Mission statement

Angel Exhaust 24: Your mind is a locked room and Maria has the key

Mission Statement: Are you sure Hank done it this way?

We don’t have any poems at present, but we have a plan for an anthology of poems under 30, for a collection of poets from Angel Exhaust’s local tradition, and for a campaign where we ask for poets we don’t know to contact us.

In the initial high-level plan, the temporal span between poets born in the 1940s and potentially poets born in 2004 is a large-scale shape and possibly the largest shape in the project inventory. This span is likely to be foregrounded in the blurb and related material. That material will not be able to claim that the poets resemble each other, since obviously they won’t. Of course we have a new draft of editorial talent to look after all that.
Each poem has to be at the centre of its own space. Because that is the responsibility of the editor to the poet. However vast the linguistic space, however vast the gaps between the poems, we hope for contrasts and mirrorings to throw the poems into deeper relief.

We can’t use the word “heritage”, or related vocabulary which implies for young poets that their ideas were there before they arrived. The presentation can suggest continuity, but in terms of a growing audience, linguistic resources, opening of new space, dismantling of inhibitions and rules, etc. Terms like “genealogy” are inappropriate because they suggest a transmission of DNA which doesn’t match up to the (abundant and publicly available) data. As for the idea that poets active around 1980 devised a future and that poets young around 2010 or 2020 are acting out that future, that is a fantasy – a territorial claim in the form of a myth.

We can refer to an audience, inhabiting a set of attitudes, and to a linguistic space of open and unused possibilities. The space may not be a real thing. Arguably, it is like the Polar ice-caps, nobody put it there and it is very old. Arguably, it is like space itself, essentially neutral and essentially without bounds. Drawing a boundary around it is highly doubtful, so it may not be an area at all, but simply the state of potentiality, edgeless and isotropic. It is easier to describe the audience, and they arrive at the wharf by means of being unpredisposed. Everyone conventional excludes themselves, and perhaps that battery of limits and conventions is the easier thing to describe.
Evidently people do not always arrive at this state of responsiveness through poetry, quite likely they have had a formative exposure to radical cinema, visual art, avant grade music, radical philosophy, etc., and have an open attitude to poetry as a fringe benefit of that.

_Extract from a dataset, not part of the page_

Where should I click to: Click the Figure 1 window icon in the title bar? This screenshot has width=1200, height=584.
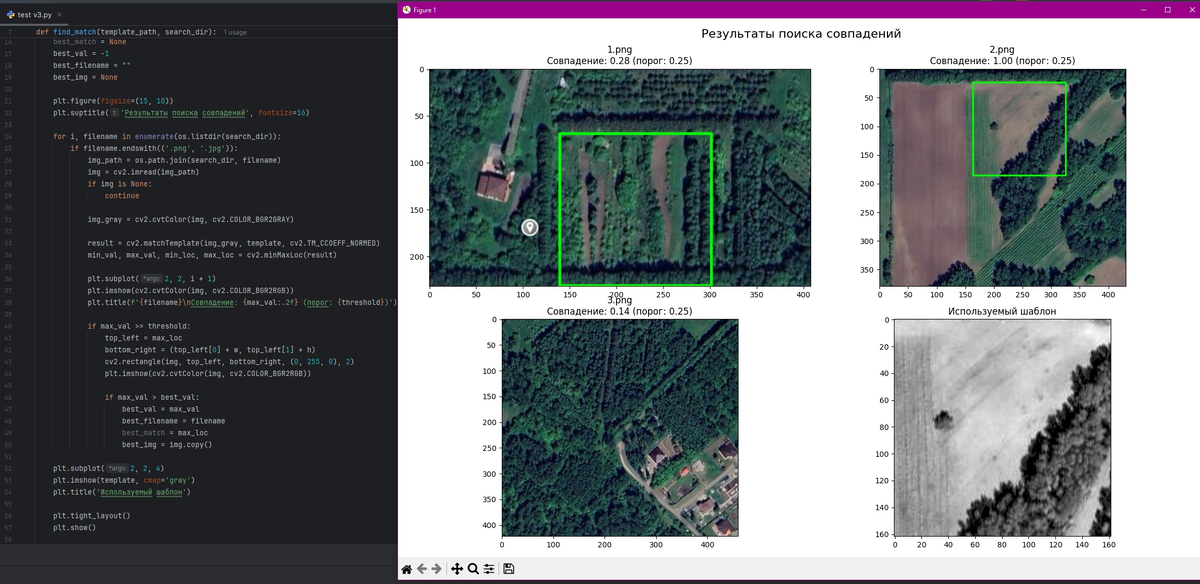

In general, the poets are animated by a fund of anxiety which is perhaps the generator of speculation and sequential invention. The anxiety is expressed as constraints which limit the poetic space, except in the direction which is pursued.
Deterritorialisation, deprogramming, speculation. The latter can also be described as experiment. Each of these can be summed up by the word entgrenzen (title of a 1981 volume by Erich Arendt), which means loss of boundaries. A definition is, unconditionally, itself a boundary and so something outside the project.

A simpler description is to say that, on every day since about 1965, one person has said I can’t stand being that kind of poet, let me go, quickly! and has broken out of the endless cosiness of conventional poeticism. The idea that all those refugees converge has never been proven true. However many people have tried. Maybe there was a day where nobody tried to escape. That is also possible.

It is common to define the new poetry which arrived in the 1960s as being Modernism over again. It seems plausible now that this was a lazy description which missed essential points and imposed a set of expectations which were not easily adjusted to reality. Phraseology about “the heritage of Pound and Eliot” skated over the fact that nobody was writing poetry resembling either Pound or Eliot. There were deeply felt objections to the styles of both of them. Other factors affecting artistic utterance were the Cold War, the Marxist tradition, new approaches to revelations between men and women and within the family, and secularism. None of these factors was confined to the medium of writing. Actually, the thing in the Sixties was an exit from Marxism, where people didn’t want rich individuals or rich families controlling the economy, but rejected the whole stony apparatus of Marxist cultural practice.
There is a classic statement of the new thing in a 1974 essay by Eric Mottram titled “The British Poetry Revival”. This lists 36 poets (at p.86). Three of these can be discarded as honourable forefathers from a different age. The others do not, after close examination of their mature work, have any common features. It is difficult, for that reason, to define later waves of poets as being their heirs or successors. Another classic essay by Mottram was “The triumph of the mobile”, and in that situation it is foolish to look for constant elements.

During the poem, a community of sensibility exists which unifies people and which completes the poem. The audience for a radical poetry comes together, and has associations of friendship and shared memories which goes back over many decades. The periphery is also a centre. There is an interior in which to be intimate. (Of course, some people who have rejected the mainstream also dislike poets of the Alternative. They just don’t like other people and their messages.)
This is the first mission statement, but it is likely to change as the poems come in. This is the firts mission statemnt, but it i slikely to evovle as we get peoms in.